Et revoici Léonora Miano



Roman. « Ces âmes chagrines », le nouveau livre de la Camerounaise, à travers l’histoire d’une famille déchirée, invite les jeunes Africains à croire en leur continent.


 
Ce livre, on l’aime tout de suite. Cette manière que Léonora Miano a de raconter les gens, leurs desseins, leurs blessures, leurs secrets… Cette manière que Léonora Miano a de scruter son Afrique et son Europe, continents et cultures d’appartenance. 
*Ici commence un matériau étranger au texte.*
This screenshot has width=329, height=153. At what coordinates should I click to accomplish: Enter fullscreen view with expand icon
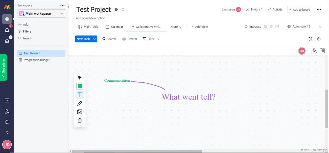[x=310, y=39]
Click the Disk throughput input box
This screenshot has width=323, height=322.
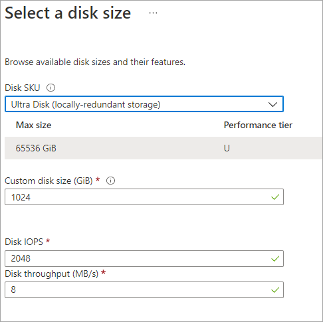(144, 289)
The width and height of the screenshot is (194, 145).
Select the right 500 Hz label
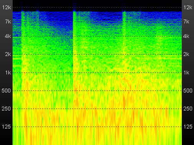(188, 91)
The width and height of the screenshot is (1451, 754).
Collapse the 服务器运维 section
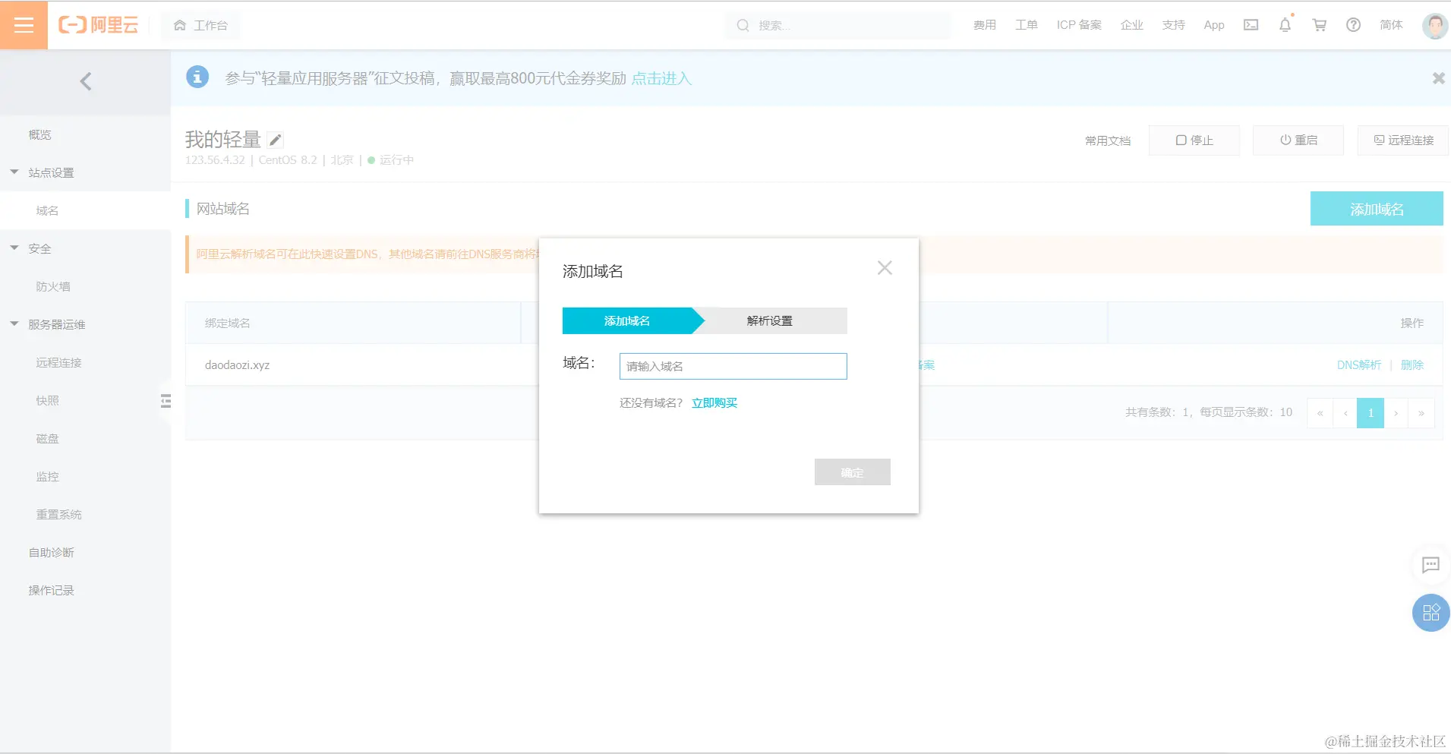pos(12,323)
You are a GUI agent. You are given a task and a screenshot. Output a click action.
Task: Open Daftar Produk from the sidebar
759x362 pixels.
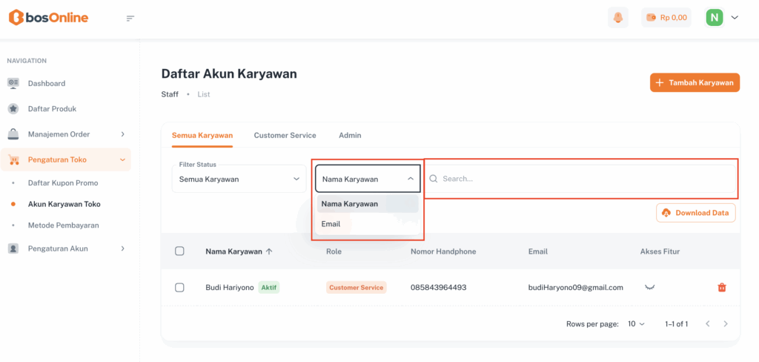coord(52,109)
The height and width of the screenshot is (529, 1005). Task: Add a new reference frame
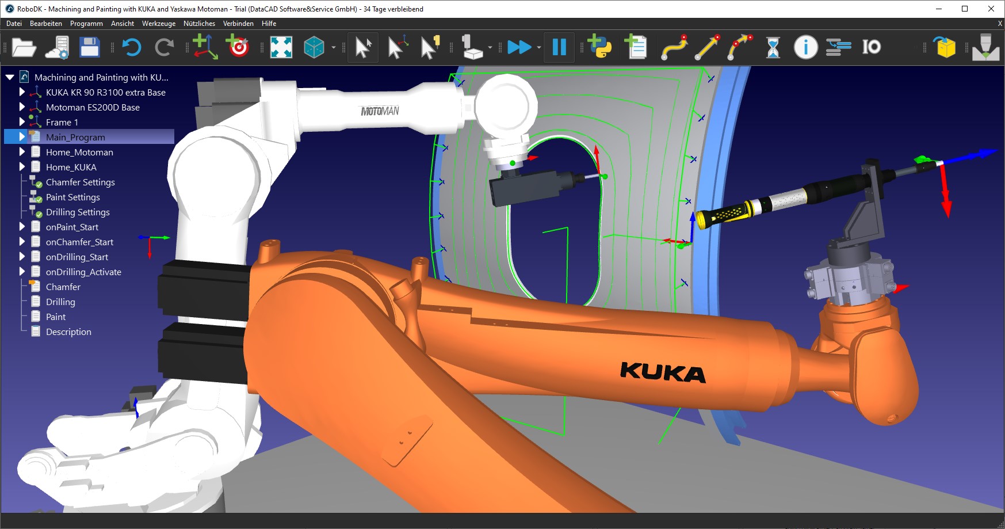[205, 47]
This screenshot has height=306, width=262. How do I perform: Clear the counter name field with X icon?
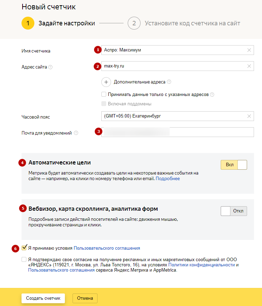pyautogui.click(x=249, y=50)
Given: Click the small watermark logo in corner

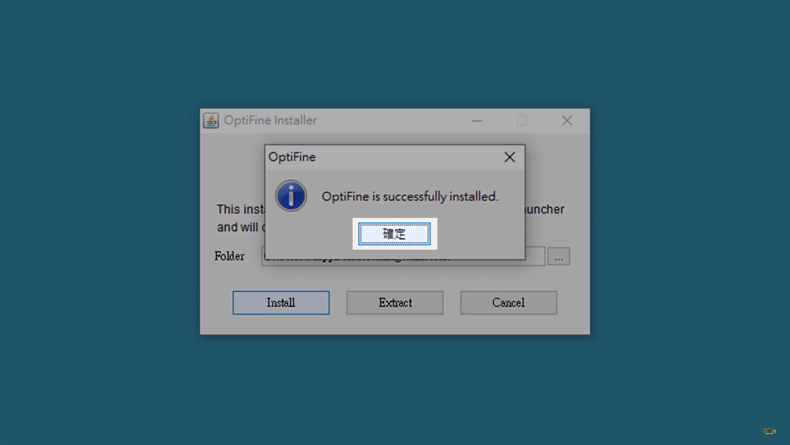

Et dont « Ces âmes chagrines » rappele les liens à travers une histoire comme seule la jeune écrivaine sait en imaginer.
 
Antoine Kingue, c’est un jeune homme franchement pas sympathique qui vit en Europe et y est né. Avec, pas loin, sa mère et un demi-frère. On ne peut pas dire qu’il les aime. Jeune, sa mère, Thamar, a refait sa vie et éloigné Antoine devenu encombrant. Le renvoyant même, à l’occasion, au pays, le Mboasu, aux bons soins de Modi, la grand-mère du petit. Thamar avait déjà eu deux enfants. A qui Antoine ne pardonne pas d’avoir eu ce que lui n’aura jamais eu. « Ils avaient toujours eu quelqu’un à qui parler. Quelqu’un pour les défendre. Quelqu’un pour sécher leurs larmes, éloigner leurs frayeurs enfantines… Quelqu’un  pour les ancrer dans une terre, leur donnant ainsi ces ailes qui s’accrochent dans la tête, qui permettent de s’élever. Quelqu’un pour leur dire d’où ils venaient, où ils pouvaient espérer aller ». 
 
Voilà ce qui a manqué à Snow, l’autre nom d’Antoine, et fait de lui cet être si froidement superficiel, haineux et rancunier qui ne conçoit alors la famille que par le prisme de la vengeance. Tape à l’œil, métrosexuel et rêveur, Antoine ira jusqu’à prélever la moitié du salaire de son frère obligé de travailler en France avec ses papiers ! Ça ne durera pas puisqu’un jour, Thamar et Maxime rentrent au pays. Antoine, le « muna mukala », le petit Blanc de l’époque, ne sait plus quoi faire pour donner un nouveau sens à sa vie. L’histoire, comme il en existe dans bien des familles où personne ne sait toujours d’où viennent ces rancœurs viscérales et ataviques, est riche de plus d’un intérêt. Et révèle assurément le talent de Léonora Miano. 
 
Au-delà de ce qui déchire les Kingue, « Ces âmes chagrines » s’adresserait bien à la jeunesse africaine en particulier. C’est un cliché de la vie des Africains de France notamment et de leur relation au continent souche. Les thématiques qu’embrassent de plus en plus les noms de la littérature africaine de la diaspora, tels Mabanckou, Diome ou Beyala, qui chroniquent un Occident vu comme l’eldorado auquel on s’accroche à tous les prix, comme si « le Continent était une vaste benne à ordures, un immense dépotoir, un lieu créé pour la consomption des âmes damnées, le tombeau de l’humanité ». C’est pourtant là-bas que retourne Maxime qui fait remarquer que « ces pays qu’on disait instables n’avaient que quelques décennies de vie. Le Nord lui-même n’était en paix que depuis soixante ans, après des siècles de carnage absolu, personne ne prenait la peine de le relever ». Et la vie sur le continent, à voir comme Modi se bat pour élever ses petits-enfants, n’est « pas clinquante, mais pas humiliante non plus ». 
 
Comme écrit avec la naïveté de l’enfance, le sixième roman du prix Goncourt des lycéens 2006 met au grand jour les questionnements et les rêves de la jeune fille que Léoonora Miano a été, en quête permanente de vérité et de restitution des passés. Il est truffé de nombreux souvenirs livrés avec générosité et tendresse à travers un panorama de la géographie, de l’histoire et de la culture d’un pays qui ressemble étrangement au Cameroun. Avec cette plume juste qui déteste le superflu, taquine l’humour, édulcore la gravité, et offre, au milieu de cette langue française orthodoxe, une tribune au parler du Mboasu. 
 
Stéphane Tchakam
 
Léonora Miano,
« Ces âmes chagrines »,
Paris,
Plon,
août 2011, 281 pages.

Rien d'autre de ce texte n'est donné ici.